*** DATASET RECORDS ***

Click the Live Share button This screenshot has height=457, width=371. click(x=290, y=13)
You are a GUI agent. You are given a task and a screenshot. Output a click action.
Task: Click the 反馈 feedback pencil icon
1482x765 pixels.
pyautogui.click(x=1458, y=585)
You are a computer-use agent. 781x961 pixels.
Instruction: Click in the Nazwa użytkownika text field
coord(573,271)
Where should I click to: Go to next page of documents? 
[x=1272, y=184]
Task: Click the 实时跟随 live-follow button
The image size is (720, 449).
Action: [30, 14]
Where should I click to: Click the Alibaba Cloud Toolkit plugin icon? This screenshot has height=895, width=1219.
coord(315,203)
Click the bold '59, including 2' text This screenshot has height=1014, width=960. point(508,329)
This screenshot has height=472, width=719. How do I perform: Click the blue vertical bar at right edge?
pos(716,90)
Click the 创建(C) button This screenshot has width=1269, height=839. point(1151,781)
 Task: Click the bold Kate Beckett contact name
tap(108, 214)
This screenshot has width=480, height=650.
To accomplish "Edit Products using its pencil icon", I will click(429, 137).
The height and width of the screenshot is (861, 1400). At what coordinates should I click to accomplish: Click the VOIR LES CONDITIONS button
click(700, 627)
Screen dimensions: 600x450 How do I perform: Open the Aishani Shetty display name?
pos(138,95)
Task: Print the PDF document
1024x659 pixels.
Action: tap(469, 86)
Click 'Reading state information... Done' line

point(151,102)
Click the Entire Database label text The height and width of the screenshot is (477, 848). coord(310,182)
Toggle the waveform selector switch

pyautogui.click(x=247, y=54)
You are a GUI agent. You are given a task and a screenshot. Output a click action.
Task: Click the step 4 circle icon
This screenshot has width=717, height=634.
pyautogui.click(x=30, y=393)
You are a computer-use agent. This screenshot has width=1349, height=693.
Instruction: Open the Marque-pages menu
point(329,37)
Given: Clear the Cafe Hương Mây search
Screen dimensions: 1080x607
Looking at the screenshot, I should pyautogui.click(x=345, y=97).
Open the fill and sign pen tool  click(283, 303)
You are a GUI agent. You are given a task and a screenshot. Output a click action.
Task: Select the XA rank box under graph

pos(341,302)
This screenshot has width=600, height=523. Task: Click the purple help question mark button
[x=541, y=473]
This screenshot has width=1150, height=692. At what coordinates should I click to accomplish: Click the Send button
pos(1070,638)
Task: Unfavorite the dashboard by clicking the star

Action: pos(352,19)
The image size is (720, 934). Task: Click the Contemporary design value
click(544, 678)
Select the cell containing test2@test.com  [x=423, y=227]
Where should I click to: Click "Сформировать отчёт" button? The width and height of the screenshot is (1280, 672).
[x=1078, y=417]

*** End of DATASET RECORDS ***

# WHAT IS EXPECTED
As listed above, the lines from the line with "The image size is (720, 449)." to the line with "Click the bold '59, including" are to be echoed exactly, with both ends included and nothing added.

# RESULT
The image size is (720, 449).
Action: [30, 14]
Where should I click to: Click the Alibaba Cloud Toolkit plugin icon? This screenshot has height=895, width=1219.
coord(315,203)
Click the bold '59, including 2' text This screenshot has height=1014, width=960. point(508,329)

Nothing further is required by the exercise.